In the records that follow, count the lines where the string "size" appears, and give the count with nothing added.

**Stored items**:
++++++++

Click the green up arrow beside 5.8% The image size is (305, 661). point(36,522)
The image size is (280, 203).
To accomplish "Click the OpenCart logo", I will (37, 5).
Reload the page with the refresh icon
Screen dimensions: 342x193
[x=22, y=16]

++++++++

**ANSWER TO THE PROBLEM**:
2